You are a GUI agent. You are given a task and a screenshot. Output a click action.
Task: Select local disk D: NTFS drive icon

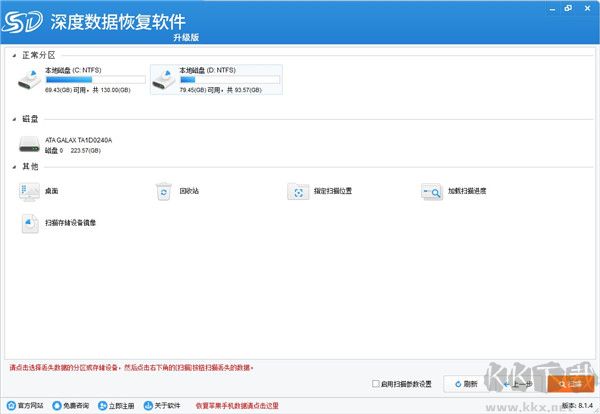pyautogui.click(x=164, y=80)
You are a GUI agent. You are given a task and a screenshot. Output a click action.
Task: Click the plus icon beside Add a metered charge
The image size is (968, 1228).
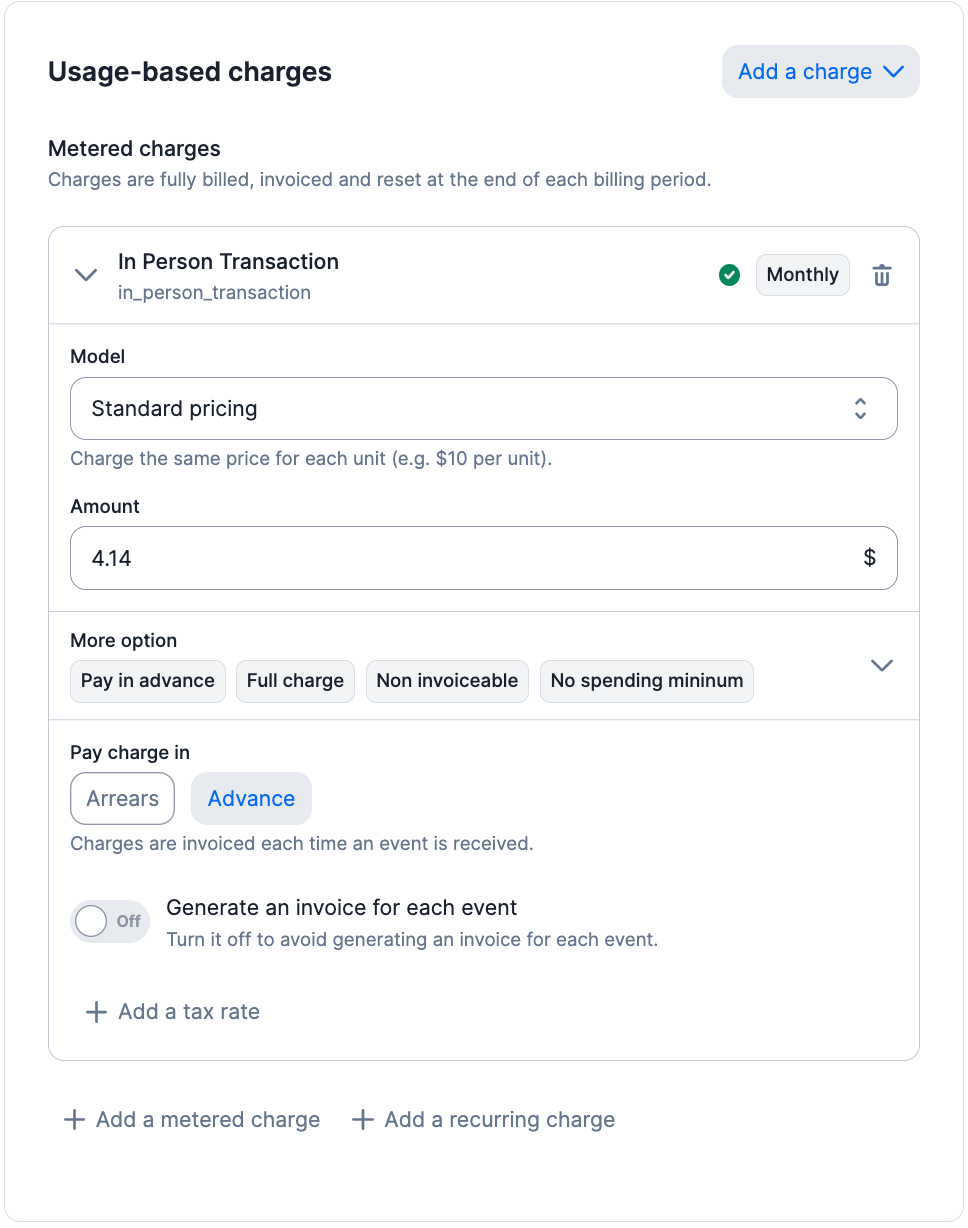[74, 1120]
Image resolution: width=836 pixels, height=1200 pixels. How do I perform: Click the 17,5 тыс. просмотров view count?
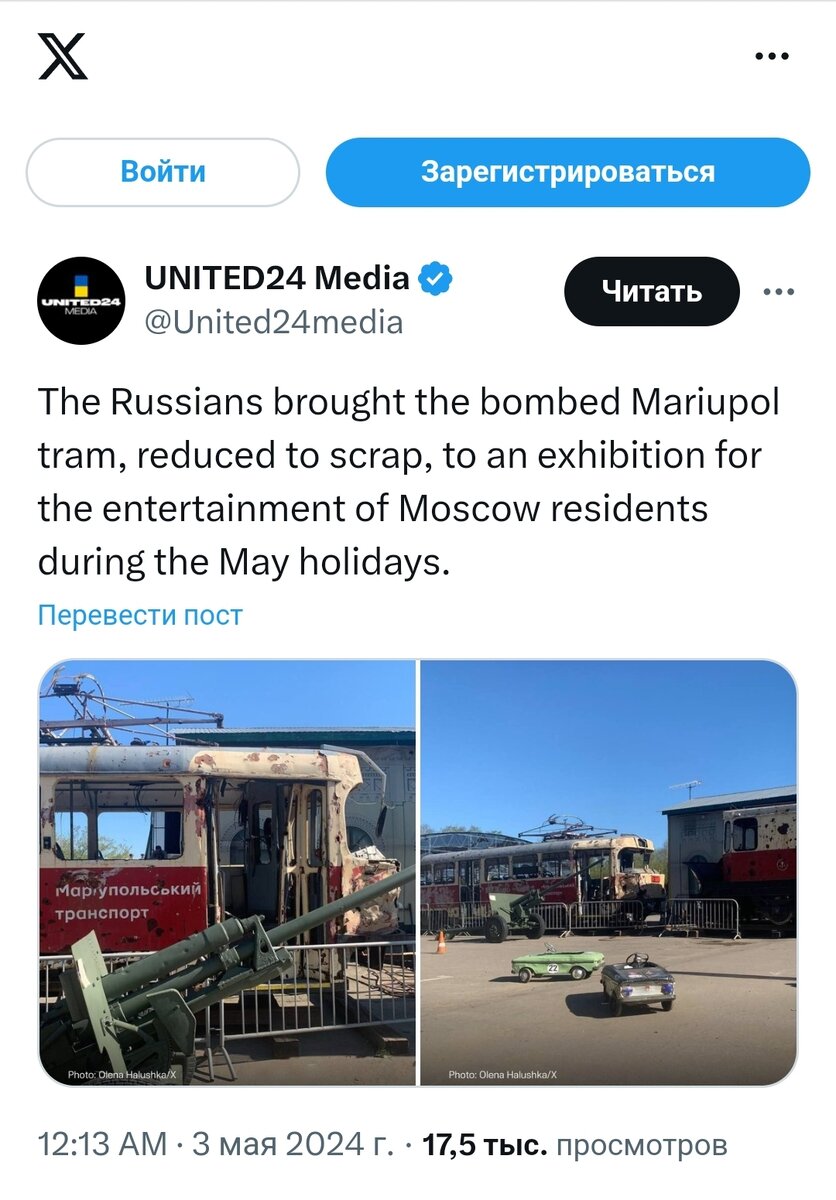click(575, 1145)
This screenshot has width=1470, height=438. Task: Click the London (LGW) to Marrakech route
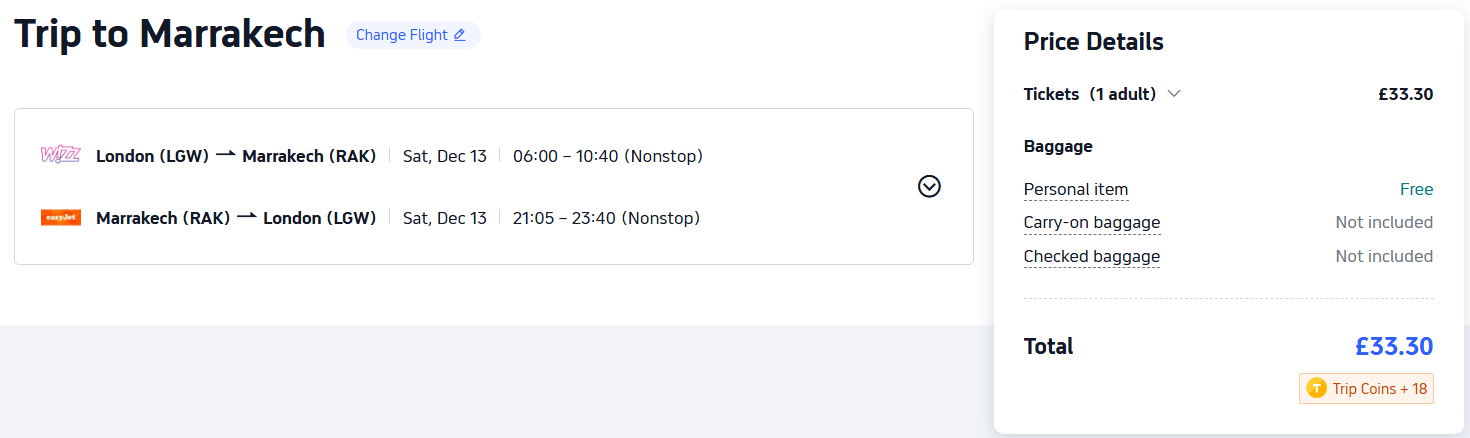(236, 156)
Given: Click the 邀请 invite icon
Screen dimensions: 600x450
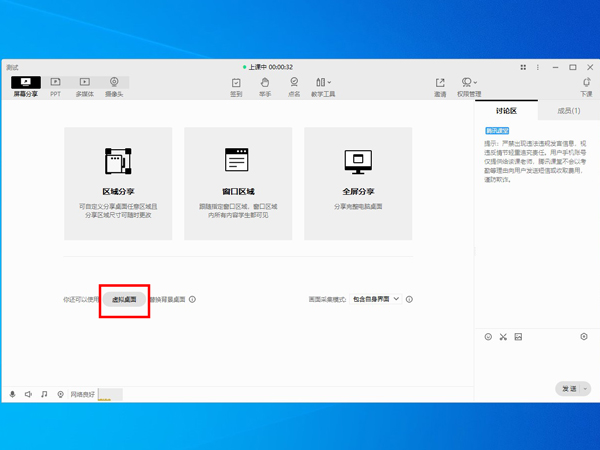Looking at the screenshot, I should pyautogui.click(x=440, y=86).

....

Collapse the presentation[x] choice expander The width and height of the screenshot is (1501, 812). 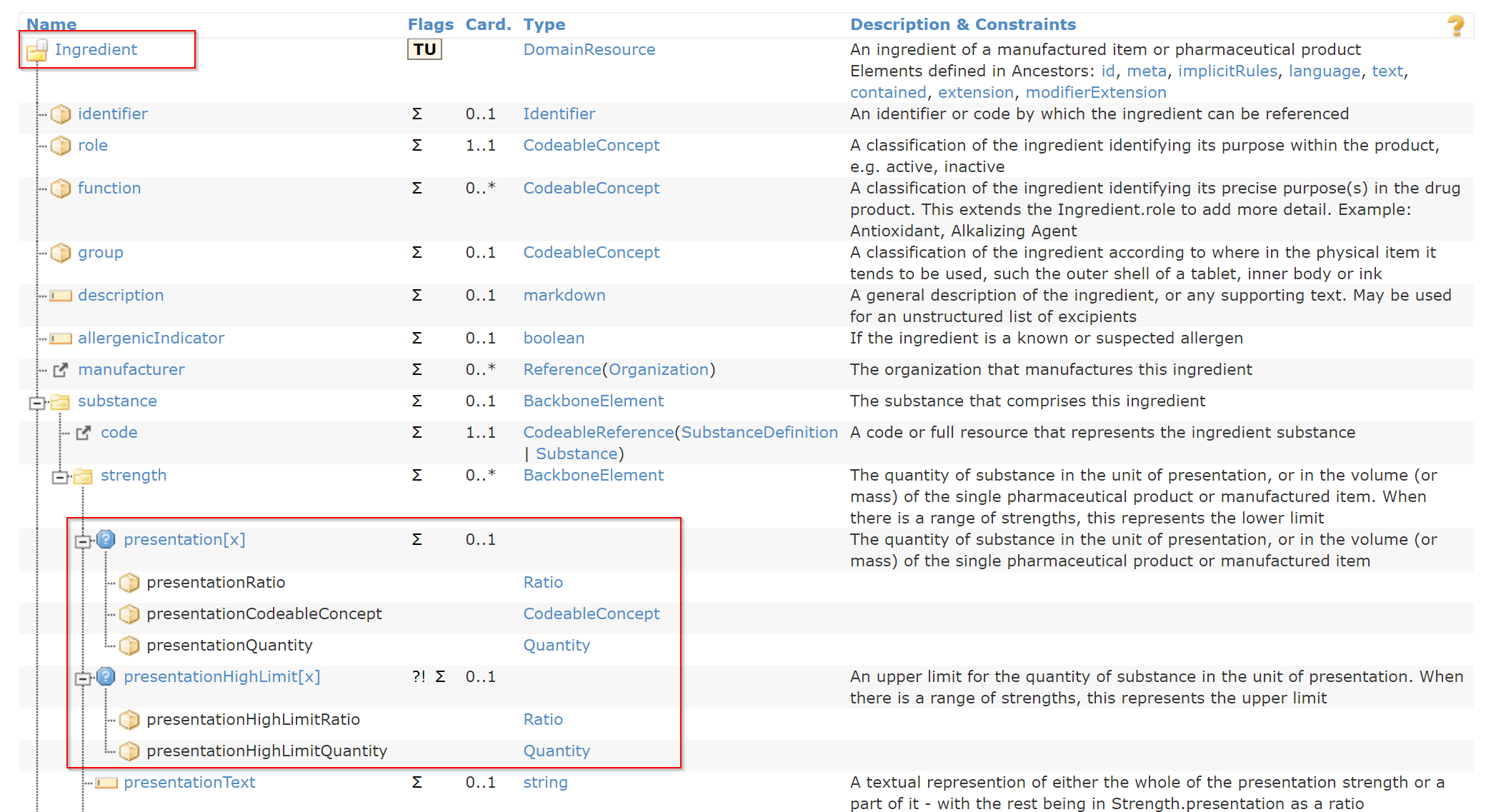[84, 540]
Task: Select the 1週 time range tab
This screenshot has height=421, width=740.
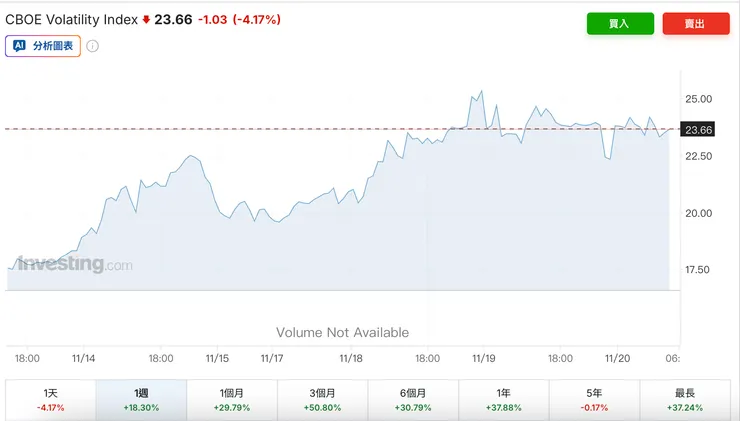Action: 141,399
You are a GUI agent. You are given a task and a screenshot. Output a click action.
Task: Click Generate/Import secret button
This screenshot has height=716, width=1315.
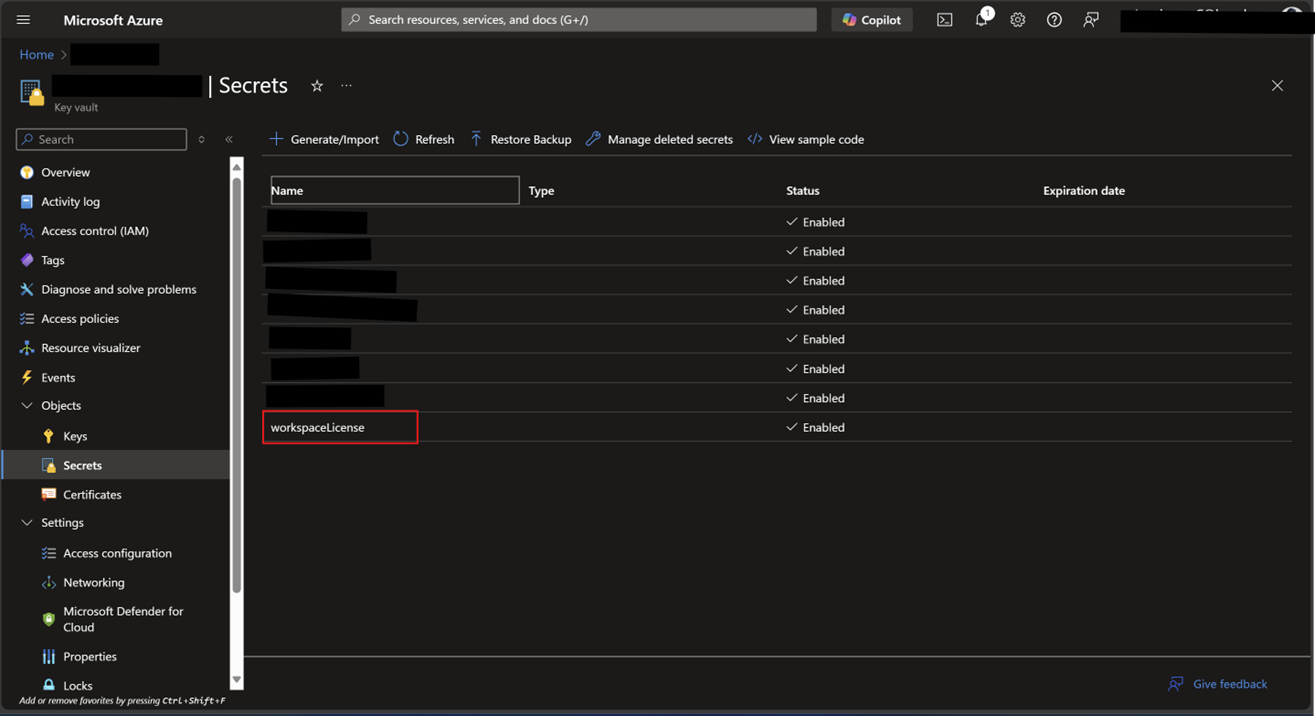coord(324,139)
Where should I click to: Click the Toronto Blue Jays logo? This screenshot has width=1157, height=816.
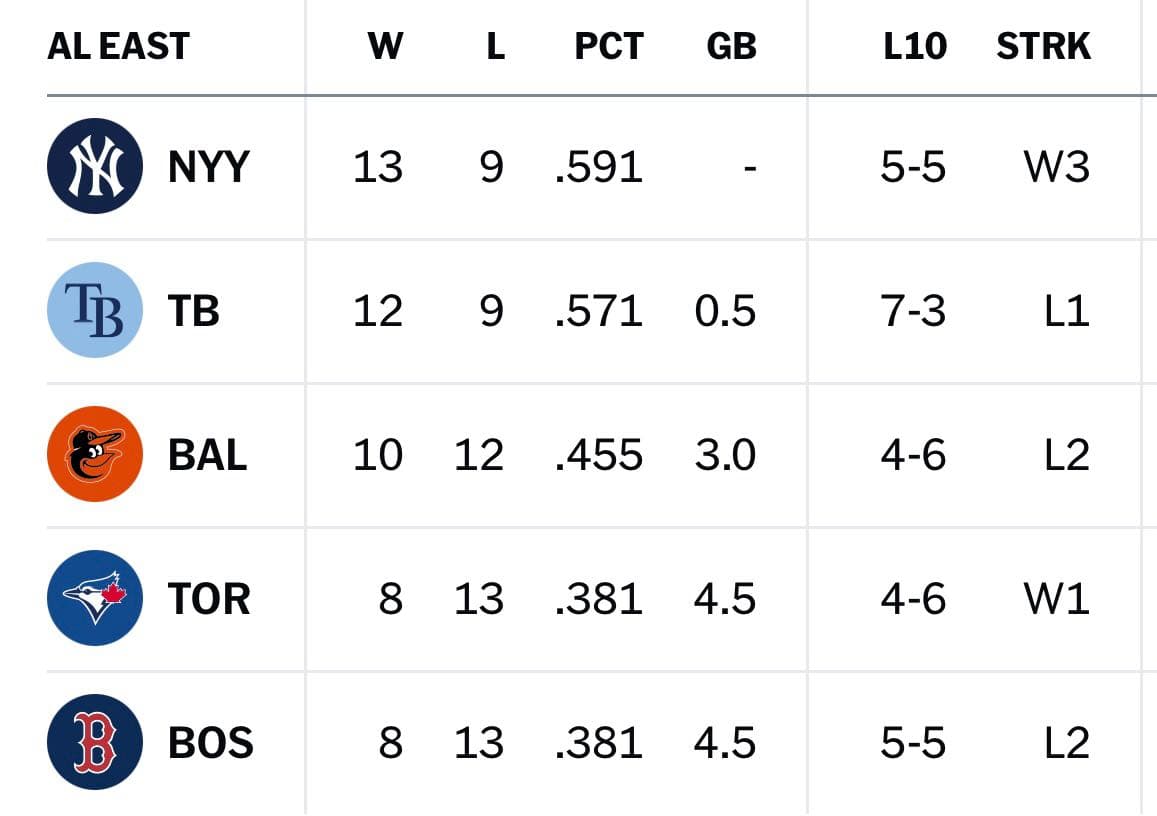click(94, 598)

....

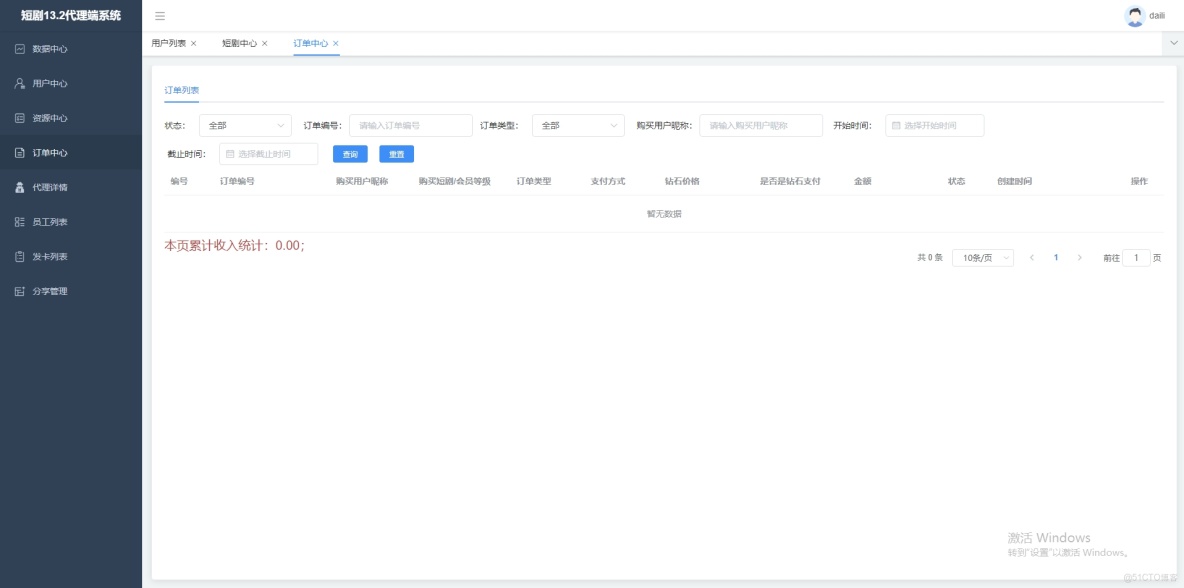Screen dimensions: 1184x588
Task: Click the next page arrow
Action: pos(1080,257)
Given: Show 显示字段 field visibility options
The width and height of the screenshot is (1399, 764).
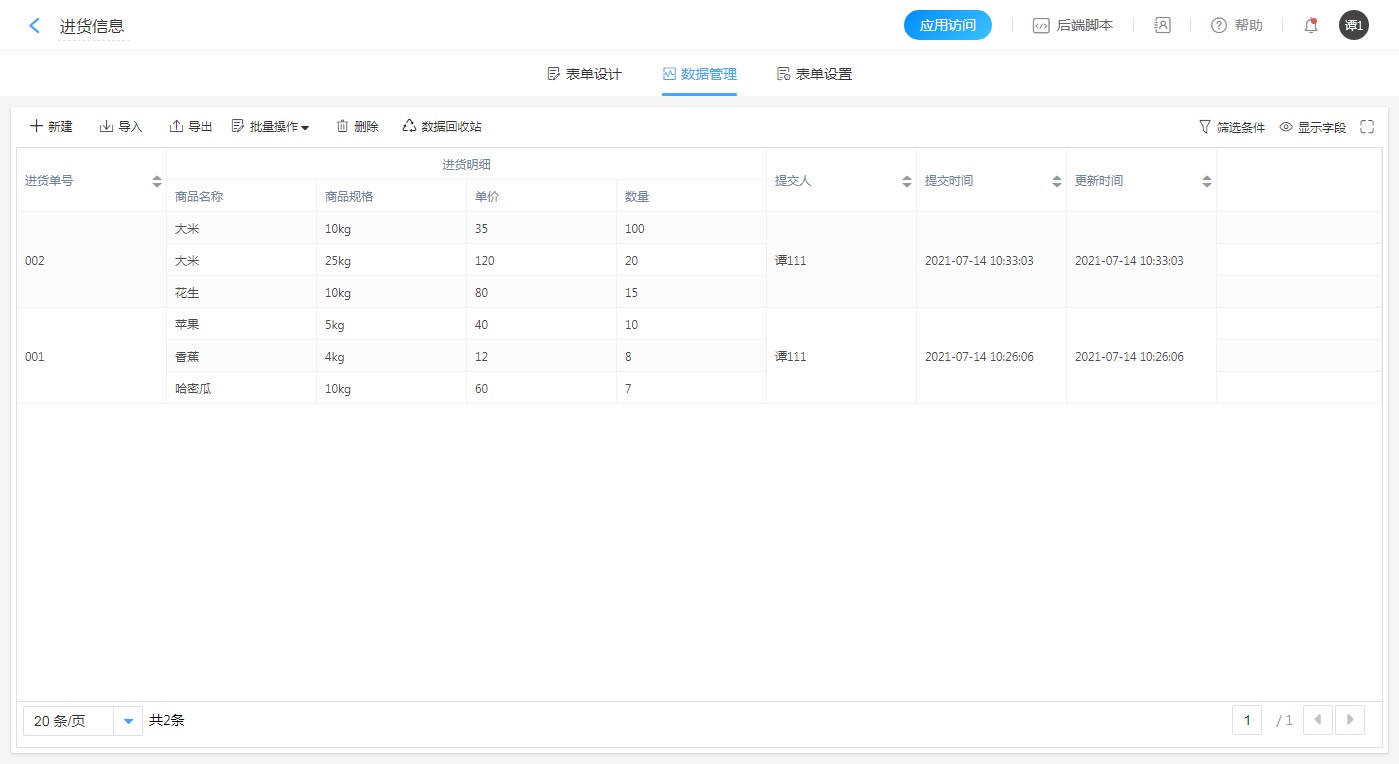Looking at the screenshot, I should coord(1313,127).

....

Repeat the entries above, starting with the line that contains "Given: Click the 邀请 invite icon" and continuing through the line that contains "should pyautogui.click(x=440, y=86).", and leave the pictures out of your answer.

Given: Click the 邀请 invite icon
Screen dimensions: 600x450
Looking at the screenshot, I should pyautogui.click(x=440, y=86).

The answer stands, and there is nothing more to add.